At Oakland Estates, a manufactured-home park in Auburn Hills, residents say they have been slammed with a community water bill that topped $10,000 in a single month, an extra charge split among households on top of their individual meters. Many residents, who normally see personal water bills of about $15, say the sudden communal tab has pushed some families to move out and left others staring down eviction notices or scrambling through appeals.
As reported by ClickOnDetroit, the community water bill reached $10,733 last month and is being folded into residents' lot rents. Veteran resident Phil Harrison showed the station a leak at the edge of the property that he says has been running all winter, telling reporters, "They don't want to fix it. They just say, not our problem, pass it on to the consumer." Residents say notices about the shared charges first started landing in mailboxes last September.
The City of Auburn Hills says it remotely reads about 6,500 water meters each month and offers guidance on tracking usage and spotting leaks, according to the city's utility billing page. Remote meter reading can help households flag unexpectedly high use, but it does not settle the question of how a private community decides to divide up a single bill for common areas. When park owners control a shared water system, residents and experts say owners can end up passing repair costs and communal overages straight to lot renters, a pattern documented across Michigan by Michigan Public.
Why a small leak can become a huge bill
State and federal agencies warn that small, steady leaks add up quickly. The EPA estimates that household leaks can waste about 10,000 gallons of water a year, a figure highlighted in the state's "Fix a Leak Week" materials from EGLE. That kind of math helps explain how water lost in common areas, if it is never fixed, could snowball into a five-figure monthly bill for the community.

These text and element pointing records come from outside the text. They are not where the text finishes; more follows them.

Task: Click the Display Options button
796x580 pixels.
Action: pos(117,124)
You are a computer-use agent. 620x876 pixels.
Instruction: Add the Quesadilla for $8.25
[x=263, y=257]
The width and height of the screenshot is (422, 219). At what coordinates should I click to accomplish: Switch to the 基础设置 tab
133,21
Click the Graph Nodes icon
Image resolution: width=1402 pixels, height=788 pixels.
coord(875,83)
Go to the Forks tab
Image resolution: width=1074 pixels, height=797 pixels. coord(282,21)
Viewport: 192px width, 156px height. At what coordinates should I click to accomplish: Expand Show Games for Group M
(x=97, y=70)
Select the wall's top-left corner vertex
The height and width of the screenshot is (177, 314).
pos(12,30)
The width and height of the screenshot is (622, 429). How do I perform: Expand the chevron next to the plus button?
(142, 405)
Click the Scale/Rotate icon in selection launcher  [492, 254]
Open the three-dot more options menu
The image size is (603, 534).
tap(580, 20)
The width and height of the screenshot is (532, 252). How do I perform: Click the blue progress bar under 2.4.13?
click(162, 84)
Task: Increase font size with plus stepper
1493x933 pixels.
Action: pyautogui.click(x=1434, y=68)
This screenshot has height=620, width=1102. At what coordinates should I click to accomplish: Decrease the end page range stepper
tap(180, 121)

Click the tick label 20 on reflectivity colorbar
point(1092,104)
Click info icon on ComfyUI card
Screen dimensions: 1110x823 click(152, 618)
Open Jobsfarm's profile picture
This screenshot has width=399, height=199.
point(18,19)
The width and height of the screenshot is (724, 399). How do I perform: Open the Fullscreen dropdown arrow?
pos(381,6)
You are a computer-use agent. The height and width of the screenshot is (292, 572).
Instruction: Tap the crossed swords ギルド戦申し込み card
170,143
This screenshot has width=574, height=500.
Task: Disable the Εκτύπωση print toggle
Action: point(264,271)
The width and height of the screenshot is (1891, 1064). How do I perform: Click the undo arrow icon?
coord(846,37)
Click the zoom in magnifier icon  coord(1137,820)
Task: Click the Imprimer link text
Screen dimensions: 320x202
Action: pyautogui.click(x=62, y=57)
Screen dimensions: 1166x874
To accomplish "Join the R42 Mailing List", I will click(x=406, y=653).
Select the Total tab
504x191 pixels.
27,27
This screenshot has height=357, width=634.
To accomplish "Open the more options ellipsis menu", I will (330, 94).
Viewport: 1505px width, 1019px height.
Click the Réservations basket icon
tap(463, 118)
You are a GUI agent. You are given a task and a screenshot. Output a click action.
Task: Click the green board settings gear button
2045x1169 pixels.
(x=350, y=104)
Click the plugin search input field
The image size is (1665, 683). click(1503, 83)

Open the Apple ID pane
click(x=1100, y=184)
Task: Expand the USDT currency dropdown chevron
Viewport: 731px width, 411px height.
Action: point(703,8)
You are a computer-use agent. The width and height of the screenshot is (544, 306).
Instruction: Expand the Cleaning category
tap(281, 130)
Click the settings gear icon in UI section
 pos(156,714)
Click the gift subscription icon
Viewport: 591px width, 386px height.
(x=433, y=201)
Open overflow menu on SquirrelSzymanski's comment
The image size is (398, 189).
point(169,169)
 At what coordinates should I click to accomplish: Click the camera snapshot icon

Residents say they're drowning in fees
Residents told reporters that most individual bills hover around $15, yet the shared charge has doubled some households' monthly costs. In March, one resident's additional payment came to $41.88, according to ClickOnDetroit. The community briefly capped the extra passthrough at $30, but residents say the overages keep piling up and that about 18 people have left or been evicted since the charges began. Local 4 reported that it reached out to the company that manages Oakland Estates but had not heard back.
What comes next
Advocates and lawmakers say the situation fits a broader pattern of mobile-home park residents being exposed to volatile utility costs when park owners control the underlying infrastructure, as detailed by Michigan Public. At the state level, House Bill 4555 would create an income-rate program for water that specifically covers small-scale systems such as mobile-home parks, a shift that could change how shared bills are handled if it becomes law, according to the Michigan Legislature. For now, residents say they want the visible leak fixed, clear documentation showing where the water went, and for management to stop passing unexplained communal charges on to tenants.